_Aim of the exercise_
Quote word for word the passage below about how opponents of capital are labeled, from "Hence the ‘loony" to "the state’s wrath.".

_Document excerpt_
The role of the political class that
represents the interests of the owners of
economic power is to maintain the rule of
the owners of capital by making damn sure
that opposition is neutralised and/or made
to look ridiculous or ultimately ‘removed’.
Hence the ‘loony left’, ‘fellow travellers’,
‘dinosaurs’ et al are but a few of the
pejoratives the corporate/state-run media
use to marginalise the views of those who
oppose such power.
But in times of crisis and failing
propaganda and persuasion, more extreme
measures need to be taken and such people
and movements need to be re-labelled as
‘extremists’ or a ‘danger to the state’.
Laws are passed making such opposition
illegal, such as those now being enacted,
even thinking ‘seditious’ thoughts become
the subject of the state’s wrath.
A quick scan of the media
reveals the tactics used; President Chavez
is described as a ‘leftist with
authoritarian ambitions’, Castro as a
‘Marxist dictator’, and anybody who opposes
the rule of capital is invariably labelled
as an ‘opponent of the free market’ or
‘anti-privatisation’; a ‘demagogue’ and so
on and so forth. Attempts are made to link
‘leftists’ to ‘extremists’ and even to
‘terrorists’. Such terms, in use for so
long, trigger conditioned reflexes in the
reader, the associations are buried deep in
the public’s mind as ‘received opinion’; all
thinking ceases; we metaphorically salivate
when we hear or read the terms and dismiss
such people and ideas as beyond the pale or
even dangerous to our health.
Critics of those of us who
analyse the workings of our rulers are quick
to dismiss us as ‘conspiracists’, nutty
people who apparently have nothing else to
do with our time but weave complex plots,
spun out of what are, at least according to
the pundits, accidents of time and place,
mere serendipity. This is of course a tactic
to relegate our opinions to ‘Area 51’, and
obviously there are those who do spin
complex webs, making connections where none
exist.
But connections do
exist between events, else there would be no
cause and effect, no one with interests and
objectives they’d rather not reveal to the
world for what they are, vested interests
and real criminal conspiracies. That it’s
governments or business doing the conspiring
doesn’t make them any the less conspiracies,
indeed it makes them all the more dangerous
because of the immense power they wield.
Without connections the world would be one
of chaos and happenstance, a world where as
Margaret Thatcher said, “there is no such
thing as society”, an obviously loony idea
but one that has a subversive appeal, as it
implies that circumstances are ultimately
beyond our control hence why bother as there
is nothing we can do about it. The
implication is that we are at the mercy of
‘natural’ forces, hence capitalism for
example, is a ‘force of nature’. The
intended result of course is that we adopt a
position of fatalism, very convenient for
our rulers, they can get on with the
business of ruling undisturbed by ‘winters
of discontent’.

_Recorded data_
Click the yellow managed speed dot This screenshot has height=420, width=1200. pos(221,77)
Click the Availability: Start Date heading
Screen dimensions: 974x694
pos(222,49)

_Answer to this exercise_
Hence the ‘loony left’, ‘fellow travellers’,
‘dinosaurs’ et al are but a few of the
pejoratives the corporate/state-run media
use to marginalise the views of those who
oppose such power.
But in times of crisis and failing
propaganda and persuasion, more extreme
measures need to be taken and such people
and movements need to be re-labelled as
‘extremists’ or a ‘danger to the state’.
Laws are passed making such opposition
illegal, such as those now being enacted,
even thinking ‘seditious’ thoughts become
the subject of the state’s wrath.